_EXERCISE DETAILS_.
Can you turn the lines between the one holding "The height and width of the screenshot is (533, 1059)." and the one holding "What do you see at coordinates (56, 72)", inclusive, into a numbered list with the blank lines dropped?
Start of MATERIAL FOR THIS TASK
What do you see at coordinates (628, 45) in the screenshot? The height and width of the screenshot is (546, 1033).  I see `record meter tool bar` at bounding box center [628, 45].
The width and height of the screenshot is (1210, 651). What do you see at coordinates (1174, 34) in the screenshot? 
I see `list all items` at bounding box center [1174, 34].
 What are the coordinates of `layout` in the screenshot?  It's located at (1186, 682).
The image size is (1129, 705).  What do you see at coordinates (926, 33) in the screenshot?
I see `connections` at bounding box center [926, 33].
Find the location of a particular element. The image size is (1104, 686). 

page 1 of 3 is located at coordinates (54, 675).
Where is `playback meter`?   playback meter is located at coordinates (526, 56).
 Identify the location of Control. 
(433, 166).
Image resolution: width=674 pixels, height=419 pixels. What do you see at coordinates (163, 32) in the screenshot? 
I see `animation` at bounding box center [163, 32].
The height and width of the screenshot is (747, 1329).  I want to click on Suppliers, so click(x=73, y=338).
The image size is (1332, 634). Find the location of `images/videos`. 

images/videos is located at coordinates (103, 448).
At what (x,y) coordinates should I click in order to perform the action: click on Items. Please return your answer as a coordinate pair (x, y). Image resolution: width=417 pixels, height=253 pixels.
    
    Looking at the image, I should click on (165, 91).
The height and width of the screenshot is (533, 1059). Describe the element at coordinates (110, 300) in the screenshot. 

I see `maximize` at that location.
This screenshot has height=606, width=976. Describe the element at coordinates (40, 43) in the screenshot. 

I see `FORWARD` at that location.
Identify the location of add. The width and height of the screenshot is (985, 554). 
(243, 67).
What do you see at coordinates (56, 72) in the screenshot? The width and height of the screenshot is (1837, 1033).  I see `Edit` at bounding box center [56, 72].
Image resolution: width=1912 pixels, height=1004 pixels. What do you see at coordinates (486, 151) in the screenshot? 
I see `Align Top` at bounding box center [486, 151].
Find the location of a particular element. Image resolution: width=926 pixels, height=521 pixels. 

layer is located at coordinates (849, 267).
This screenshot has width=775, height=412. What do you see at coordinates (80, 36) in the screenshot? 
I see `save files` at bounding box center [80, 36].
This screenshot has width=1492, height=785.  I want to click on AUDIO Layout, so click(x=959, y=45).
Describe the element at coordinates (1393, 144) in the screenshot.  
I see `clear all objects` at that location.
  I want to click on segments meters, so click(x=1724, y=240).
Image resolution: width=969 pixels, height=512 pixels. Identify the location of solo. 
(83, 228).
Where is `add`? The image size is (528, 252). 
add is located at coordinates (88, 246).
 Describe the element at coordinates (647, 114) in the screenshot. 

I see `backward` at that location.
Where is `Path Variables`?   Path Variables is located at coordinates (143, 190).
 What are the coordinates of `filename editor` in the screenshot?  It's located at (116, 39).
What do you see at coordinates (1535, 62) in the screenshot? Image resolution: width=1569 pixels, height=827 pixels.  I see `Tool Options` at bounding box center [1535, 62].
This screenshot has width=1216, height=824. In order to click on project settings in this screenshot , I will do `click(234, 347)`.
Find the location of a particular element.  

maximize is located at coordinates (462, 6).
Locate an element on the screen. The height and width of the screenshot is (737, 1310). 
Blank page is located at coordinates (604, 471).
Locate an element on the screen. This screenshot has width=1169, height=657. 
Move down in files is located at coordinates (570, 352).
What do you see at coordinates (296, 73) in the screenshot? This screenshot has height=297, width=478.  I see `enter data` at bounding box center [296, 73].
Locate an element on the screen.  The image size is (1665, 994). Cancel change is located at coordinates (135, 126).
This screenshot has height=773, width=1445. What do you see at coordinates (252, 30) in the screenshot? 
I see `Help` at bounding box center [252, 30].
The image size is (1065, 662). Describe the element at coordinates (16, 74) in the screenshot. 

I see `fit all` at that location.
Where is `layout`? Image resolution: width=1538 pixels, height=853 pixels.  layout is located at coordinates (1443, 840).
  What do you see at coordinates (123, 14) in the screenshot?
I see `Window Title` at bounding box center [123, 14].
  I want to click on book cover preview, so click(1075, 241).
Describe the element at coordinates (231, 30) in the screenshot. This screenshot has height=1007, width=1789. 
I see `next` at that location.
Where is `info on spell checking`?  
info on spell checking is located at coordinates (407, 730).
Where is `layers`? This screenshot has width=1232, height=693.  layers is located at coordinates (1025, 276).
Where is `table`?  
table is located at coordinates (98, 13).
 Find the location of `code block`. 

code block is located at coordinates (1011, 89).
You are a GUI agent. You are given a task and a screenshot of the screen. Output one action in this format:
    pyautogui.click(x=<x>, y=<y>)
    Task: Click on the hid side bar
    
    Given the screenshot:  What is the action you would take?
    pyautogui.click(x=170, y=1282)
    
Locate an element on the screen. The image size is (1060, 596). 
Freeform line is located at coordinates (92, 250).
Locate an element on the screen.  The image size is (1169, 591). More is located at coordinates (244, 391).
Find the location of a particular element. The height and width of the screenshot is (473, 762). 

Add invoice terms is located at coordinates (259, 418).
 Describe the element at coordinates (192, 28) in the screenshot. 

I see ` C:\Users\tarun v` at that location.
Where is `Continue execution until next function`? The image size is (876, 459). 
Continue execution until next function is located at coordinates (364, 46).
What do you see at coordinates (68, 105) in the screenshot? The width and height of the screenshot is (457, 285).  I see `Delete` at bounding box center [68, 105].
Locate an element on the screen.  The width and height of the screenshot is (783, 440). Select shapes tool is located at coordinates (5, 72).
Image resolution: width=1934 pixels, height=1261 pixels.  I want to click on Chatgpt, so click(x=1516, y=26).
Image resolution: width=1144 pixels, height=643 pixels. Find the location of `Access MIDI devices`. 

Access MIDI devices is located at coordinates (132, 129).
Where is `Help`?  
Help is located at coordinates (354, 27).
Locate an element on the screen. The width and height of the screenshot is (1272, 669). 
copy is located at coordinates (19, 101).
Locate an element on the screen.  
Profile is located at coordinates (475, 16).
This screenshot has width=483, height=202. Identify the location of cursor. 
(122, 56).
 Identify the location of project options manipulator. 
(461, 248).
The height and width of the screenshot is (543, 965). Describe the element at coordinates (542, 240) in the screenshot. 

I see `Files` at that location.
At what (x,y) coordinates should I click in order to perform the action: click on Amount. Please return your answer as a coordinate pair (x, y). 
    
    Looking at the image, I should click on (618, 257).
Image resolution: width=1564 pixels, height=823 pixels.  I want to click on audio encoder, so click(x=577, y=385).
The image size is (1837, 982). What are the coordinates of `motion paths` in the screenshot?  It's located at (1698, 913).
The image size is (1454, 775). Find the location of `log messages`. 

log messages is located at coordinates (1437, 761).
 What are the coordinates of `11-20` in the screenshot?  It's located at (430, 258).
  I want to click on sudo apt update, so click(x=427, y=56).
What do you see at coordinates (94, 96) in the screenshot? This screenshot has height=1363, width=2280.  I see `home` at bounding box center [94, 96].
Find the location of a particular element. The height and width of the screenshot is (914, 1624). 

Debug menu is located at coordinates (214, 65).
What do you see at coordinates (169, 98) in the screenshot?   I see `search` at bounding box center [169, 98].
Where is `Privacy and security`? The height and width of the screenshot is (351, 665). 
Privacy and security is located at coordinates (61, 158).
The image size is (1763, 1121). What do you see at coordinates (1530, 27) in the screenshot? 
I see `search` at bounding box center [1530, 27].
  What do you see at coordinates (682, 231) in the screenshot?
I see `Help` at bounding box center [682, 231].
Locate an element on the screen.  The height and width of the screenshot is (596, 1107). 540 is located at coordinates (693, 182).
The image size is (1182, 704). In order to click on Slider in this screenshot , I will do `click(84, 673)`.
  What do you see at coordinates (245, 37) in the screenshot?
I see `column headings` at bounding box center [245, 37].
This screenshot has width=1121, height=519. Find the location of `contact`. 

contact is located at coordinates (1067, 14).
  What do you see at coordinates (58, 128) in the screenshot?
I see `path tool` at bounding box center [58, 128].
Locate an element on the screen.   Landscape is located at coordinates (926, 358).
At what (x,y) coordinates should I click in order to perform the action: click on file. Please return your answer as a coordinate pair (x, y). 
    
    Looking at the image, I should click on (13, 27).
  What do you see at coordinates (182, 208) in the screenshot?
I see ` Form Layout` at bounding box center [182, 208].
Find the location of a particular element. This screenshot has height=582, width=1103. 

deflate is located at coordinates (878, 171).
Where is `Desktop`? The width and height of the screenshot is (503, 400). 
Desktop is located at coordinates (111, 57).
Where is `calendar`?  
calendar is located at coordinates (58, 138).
End of MATERIAL FOR THIS TASK
_RESPONSE FOR THIS EXERCISE_.
1. The height and width of the screenshot is (533, 1059). Describe the element at coordinates (110, 300) in the screenshot. 
2. I see `maximize` at that location.
3. This screenshot has height=606, width=976. Describe the element at coordinates (40, 43) in the screenshot. 
4. I see `FORWARD` at that location.
5. Identify the location of add. The width and height of the screenshot is (985, 554). 
6. (243, 67).
7. What do you see at coordinates (56, 72) in the screenshot? The width and height of the screenshot is (1837, 1033).  I see `Edit` at bounding box center [56, 72].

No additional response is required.